- **WHAT THIS TASK INVOLVES**: The records are to be restated in their entirety, word for word.

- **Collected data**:

==================================================

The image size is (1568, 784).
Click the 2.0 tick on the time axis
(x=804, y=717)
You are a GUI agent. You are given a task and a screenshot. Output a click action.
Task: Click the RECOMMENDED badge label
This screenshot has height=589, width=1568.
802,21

==================================================

- **RESPONSE TO THIS TASK**:
The image size is (1568, 784).
Click the 2.0 tick on the time axis
(x=804, y=717)
You are a GUI agent. You are given a task and a screenshot. Output a click action.
Task: Click the RECOMMENDED badge label
This screenshot has height=589, width=1568.
802,21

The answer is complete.